== Segment start ==

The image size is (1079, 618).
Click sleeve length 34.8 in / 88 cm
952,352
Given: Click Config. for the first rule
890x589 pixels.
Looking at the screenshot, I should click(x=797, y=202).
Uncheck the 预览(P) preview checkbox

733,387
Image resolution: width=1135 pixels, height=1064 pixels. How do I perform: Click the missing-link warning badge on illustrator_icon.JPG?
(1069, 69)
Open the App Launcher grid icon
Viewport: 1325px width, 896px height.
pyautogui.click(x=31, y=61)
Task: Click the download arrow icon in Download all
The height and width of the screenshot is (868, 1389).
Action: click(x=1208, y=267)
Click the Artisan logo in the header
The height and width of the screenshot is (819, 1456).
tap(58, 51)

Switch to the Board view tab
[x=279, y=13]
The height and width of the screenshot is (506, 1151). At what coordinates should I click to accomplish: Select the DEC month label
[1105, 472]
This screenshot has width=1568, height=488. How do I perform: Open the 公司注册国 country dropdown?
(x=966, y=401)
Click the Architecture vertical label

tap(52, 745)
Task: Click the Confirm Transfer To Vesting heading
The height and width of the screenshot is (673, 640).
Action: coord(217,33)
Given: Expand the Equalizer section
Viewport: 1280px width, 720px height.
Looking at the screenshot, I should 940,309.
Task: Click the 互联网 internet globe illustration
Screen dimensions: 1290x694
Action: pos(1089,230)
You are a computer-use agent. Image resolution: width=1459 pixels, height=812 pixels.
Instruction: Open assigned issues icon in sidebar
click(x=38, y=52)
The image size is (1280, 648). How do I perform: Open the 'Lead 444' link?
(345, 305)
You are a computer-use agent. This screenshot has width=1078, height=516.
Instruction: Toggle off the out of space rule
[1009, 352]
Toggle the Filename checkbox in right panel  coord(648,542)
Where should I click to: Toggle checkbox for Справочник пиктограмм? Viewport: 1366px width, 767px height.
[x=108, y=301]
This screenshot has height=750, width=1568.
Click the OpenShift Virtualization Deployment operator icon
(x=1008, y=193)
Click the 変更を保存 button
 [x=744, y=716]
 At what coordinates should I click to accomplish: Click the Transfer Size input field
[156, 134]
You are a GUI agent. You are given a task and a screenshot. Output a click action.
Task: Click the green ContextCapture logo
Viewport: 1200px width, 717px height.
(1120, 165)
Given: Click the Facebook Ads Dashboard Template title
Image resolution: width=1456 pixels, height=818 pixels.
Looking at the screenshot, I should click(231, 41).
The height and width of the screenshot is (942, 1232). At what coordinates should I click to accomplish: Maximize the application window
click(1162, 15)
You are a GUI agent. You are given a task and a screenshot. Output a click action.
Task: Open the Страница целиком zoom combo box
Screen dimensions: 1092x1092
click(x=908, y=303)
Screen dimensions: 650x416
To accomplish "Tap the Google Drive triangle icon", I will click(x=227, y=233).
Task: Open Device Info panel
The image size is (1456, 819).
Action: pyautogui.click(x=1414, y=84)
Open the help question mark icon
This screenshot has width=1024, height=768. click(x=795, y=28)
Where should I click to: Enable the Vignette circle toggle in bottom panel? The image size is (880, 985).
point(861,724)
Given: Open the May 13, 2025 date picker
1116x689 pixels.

== Segment end ==

**WHAT THIS TASK INVOLVES:**
Set down each record verbatim.

**RESULT OF THIS TASK:**
The image size is (1079, 618).
Click sleeve length 34.8 in / 88 cm
952,352
Given: Click Config. for the first rule
890x589 pixels.
Looking at the screenshot, I should click(x=797, y=202).
Uncheck the 预览(P) preview checkbox

733,387
Image resolution: width=1135 pixels, height=1064 pixels. How do I perform: Click the missing-link warning badge on illustrator_icon.JPG?
(1069, 69)
Open the App Launcher grid icon
Viewport: 1325px width, 896px height.
pyautogui.click(x=31, y=61)
Task: Click the download arrow icon in Download all
The height and width of the screenshot is (868, 1389).
Action: click(x=1208, y=267)
Click the Artisan logo in the header
The height and width of the screenshot is (819, 1456).
tap(58, 51)

Switch to the Board view tab
[x=279, y=13]
The height and width of the screenshot is (506, 1151). At what coordinates should I click to accomplish: Select the DEC month label
[1105, 472]
This screenshot has width=1568, height=488. How do I perform: Open the 公司注册国 country dropdown?
(x=966, y=401)
Click the Architecture vertical label

tap(52, 745)
Task: Click the Confirm Transfer To Vesting heading
The height and width of the screenshot is (673, 640).
Action: coord(217,33)
Given: Expand the Equalizer section
Viewport: 1280px width, 720px height.
Looking at the screenshot, I should 940,309.
Task: Click the 互联网 internet globe illustration
Screen dimensions: 1290x694
Action: pos(1089,230)
You are a computer-use agent. Image resolution: width=1459 pixels, height=812 pixels.
Instruction: Open assigned issues icon in sidebar
click(x=38, y=52)
The image size is (1280, 648). How do I perform: Open the 'Lead 444' link?
(345, 305)
You are a computer-use agent. This screenshot has width=1078, height=516.
Instruction: Toggle off the out of space rule
[1009, 352]
Toggle the Filename checkbox in right panel  coord(648,542)
Where should I click to: Toggle checkbox for Справочник пиктограмм? Viewport: 1366px width, 767px height.
[x=108, y=301]
This screenshot has height=750, width=1568.
Click the OpenShift Virtualization Deployment operator icon
(x=1008, y=193)
Click the 変更を保存 button
 [x=744, y=716]
 At what coordinates should I click to accomplish: Click the Transfer Size input field
[156, 134]
You are a GUI agent. You are given a task and a screenshot. Output a click action.
Task: Click the green ContextCapture logo
Viewport: 1200px width, 717px height.
(1120, 165)
Given: Click the Facebook Ads Dashboard Template title
Image resolution: width=1456 pixels, height=818 pixels.
Looking at the screenshot, I should click(231, 41).
The height and width of the screenshot is (942, 1232). At what coordinates should I click to accomplish: Maximize the application window
click(1162, 15)
You are a GUI agent. You are given a task and a screenshot. Output a click action.
Task: Open the Страница целиком zoom combo box
Screen dimensions: 1092x1092
click(x=908, y=303)
Screen dimensions: 650x416
To accomplish "Tap the Google Drive triangle icon", I will click(x=227, y=233).
Task: Open Device Info panel
The image size is (1456, 819).
Action: pyautogui.click(x=1414, y=84)
Open the help question mark icon
This screenshot has width=1024, height=768. click(x=795, y=28)
Where should I click to: Enable the Vignette circle toggle in bottom panel? The image size is (880, 985).
point(861,724)
Given: Open the May 13, 2025 date picker
1116x689 pixels.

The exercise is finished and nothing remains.